In order to reveal the contribution of the Na(+)-K(+)-2 Cl(-)- cotransporter to forskolin-induced anion secretion, the inhibition of forskolin-stimulated short-circuit current (Isc) by bumetanide, furosemide, azosemide and piretanide was investigated. In the distal colon, all blockers inhibited the forskolin-stimulated Isc with a maximal efficiency of 70%. In contrast, in the proximal colon, bumetanide and furosemide inhibited only about 40% of the forskolin response, whereas piretanide and azosemide were ineffective. A similar result was observed, when Na+ was replaced by impermeant cations suggesting especially in the proximal colon a great part of forskolin-induced anion secretion to be independent of the Na(+)-K(+)-2 Cl(-)-cotransporter.
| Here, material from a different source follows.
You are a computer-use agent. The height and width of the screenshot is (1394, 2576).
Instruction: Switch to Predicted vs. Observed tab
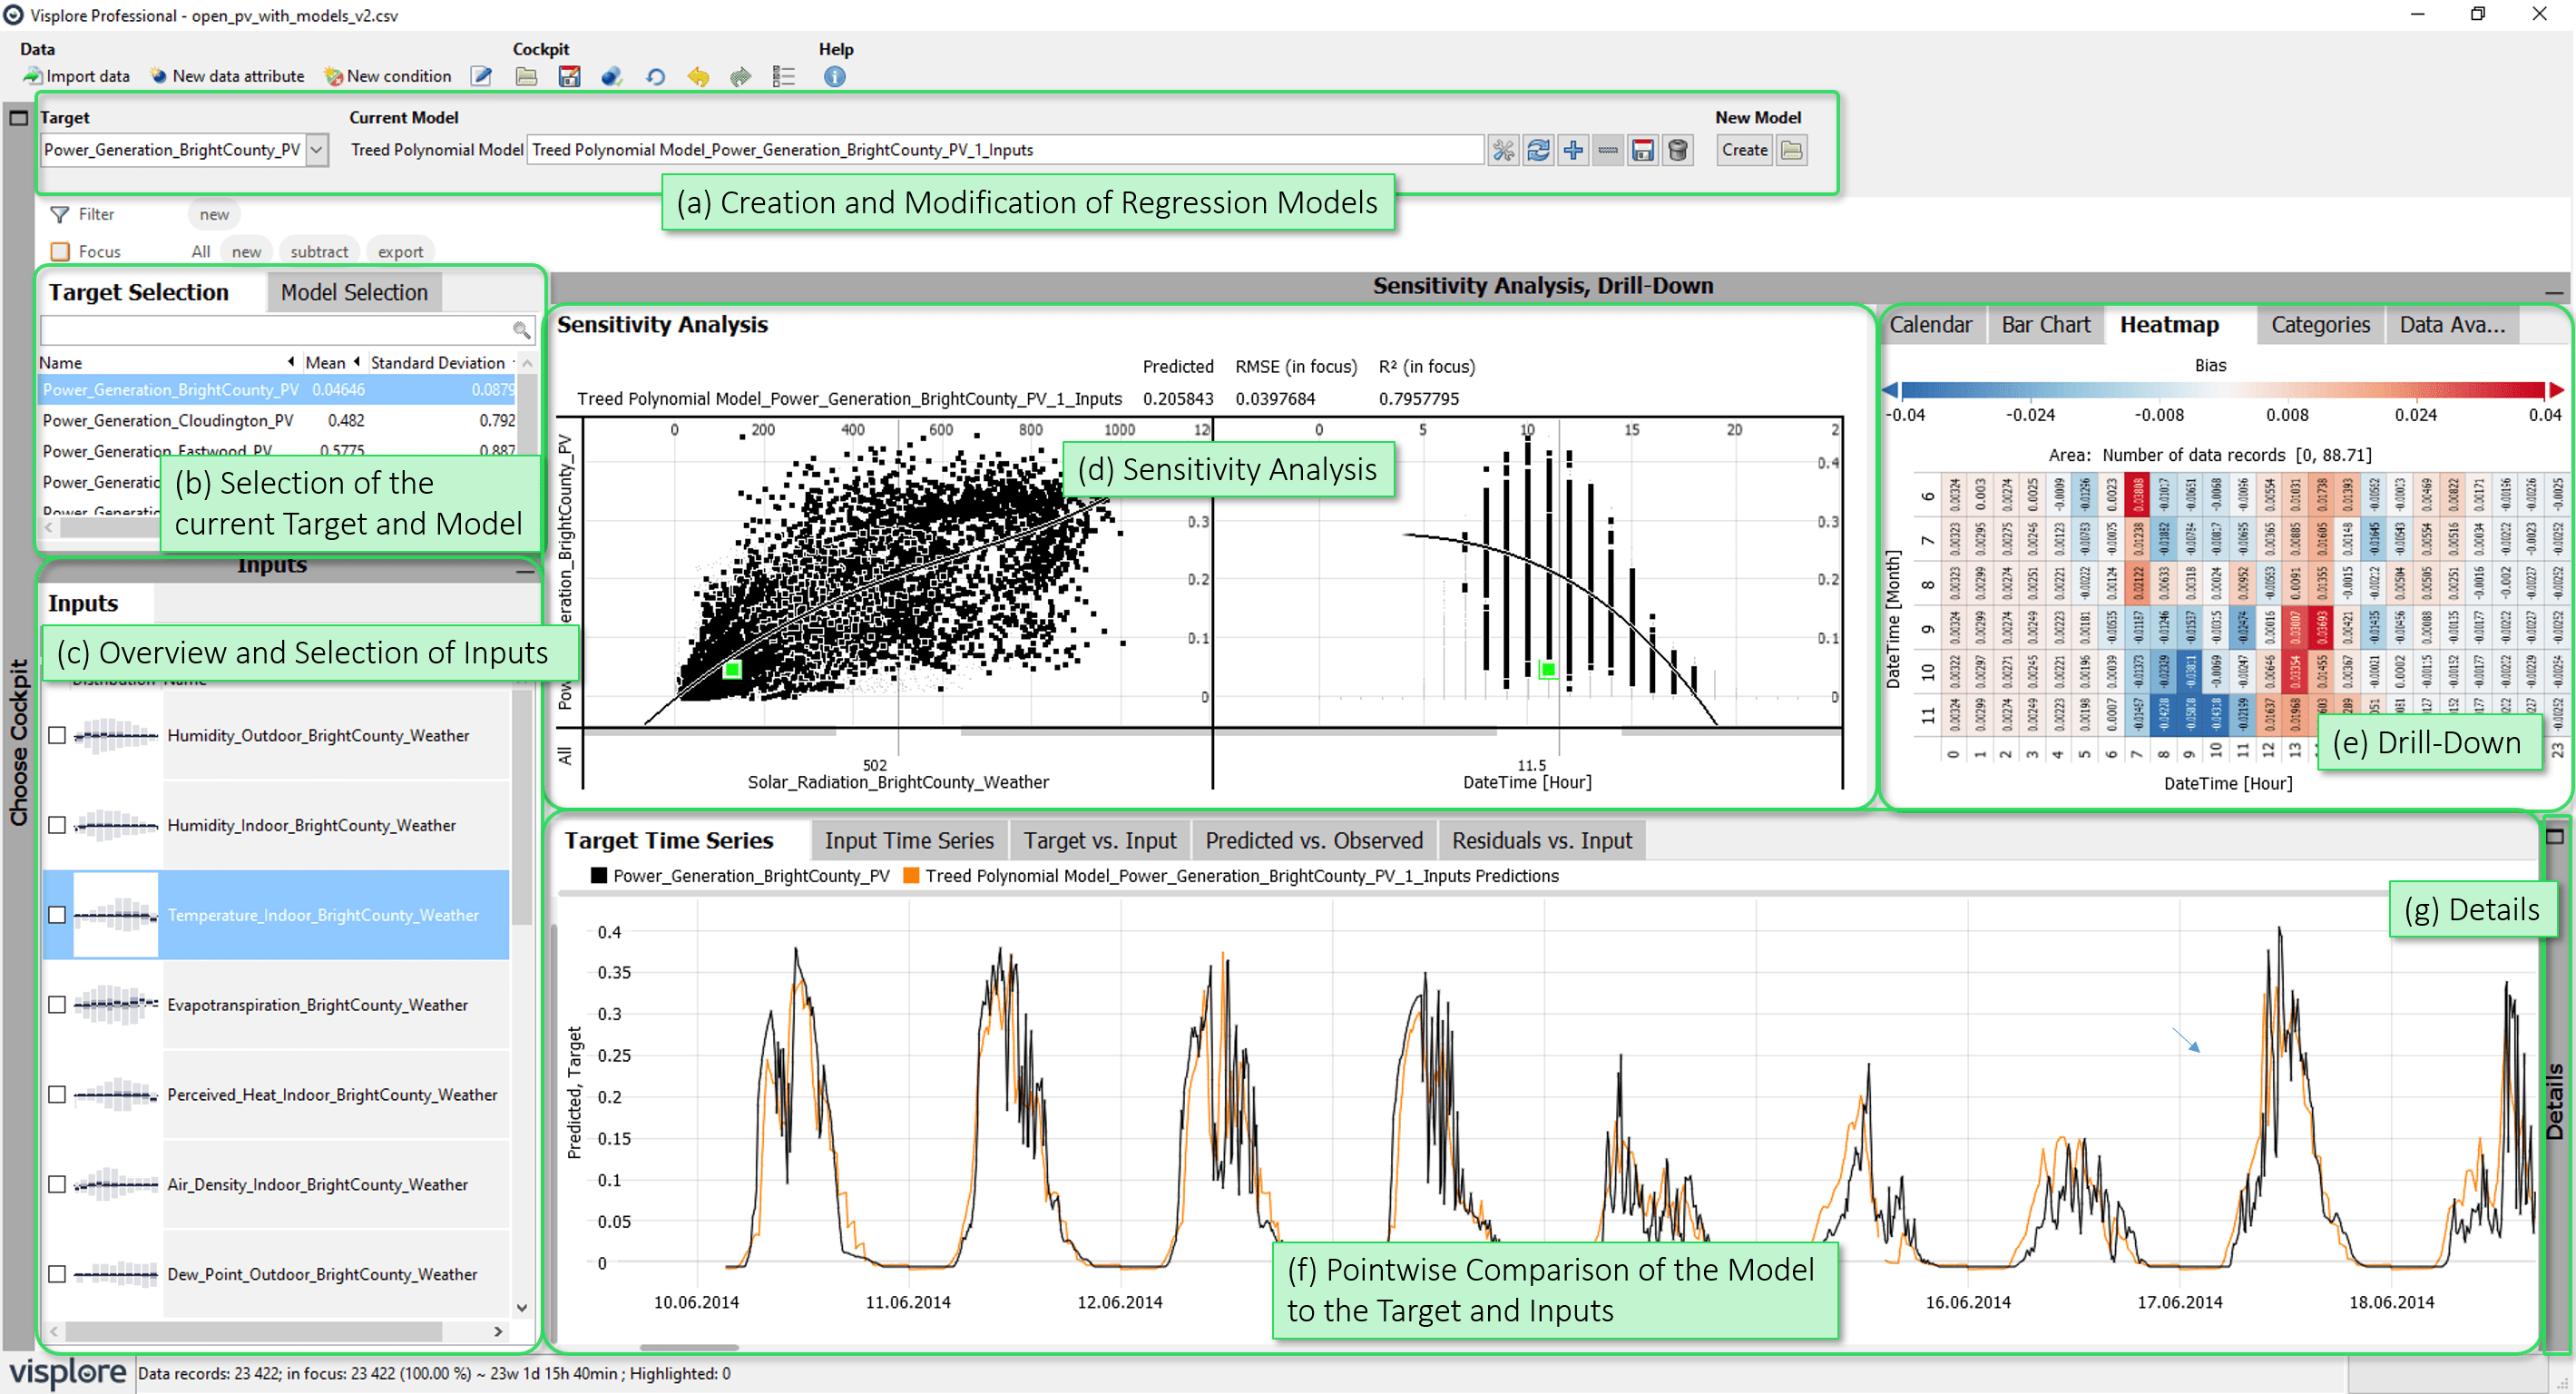coord(1313,840)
In anion substitution experiments the forskolin-induced increase in Isc was reduced by 70-80%, if either Cl- or HCO3- were omitted from the buffer solution, whereas in the combined absence of both anions the response was nearly suppressed. Measurement of the mucosal alkalinization revealed that forskolin stimulated a HCO3- secretion, which was, however, too weak to explain the bumetanide-insensitive Isc induced by forskolin. Bumetanide inhibited the serosa-to-mucosa flux of Cl- (JsmCl) stimulated by forskolin; an effect, which was strongly enhanced by subsequent administration of the anion exchange inhibitor, SITS. These data suggest that the bumetanide-resistant part of the forskolin-induced Isc is mainly mediated by a basolateral anion exchanger, probably a Cl(-)-HCO3- exchanger, which contributes to forskolin-evoked Cl- secretion, and in addition by a small HCO3- secretion stimulated by the drug.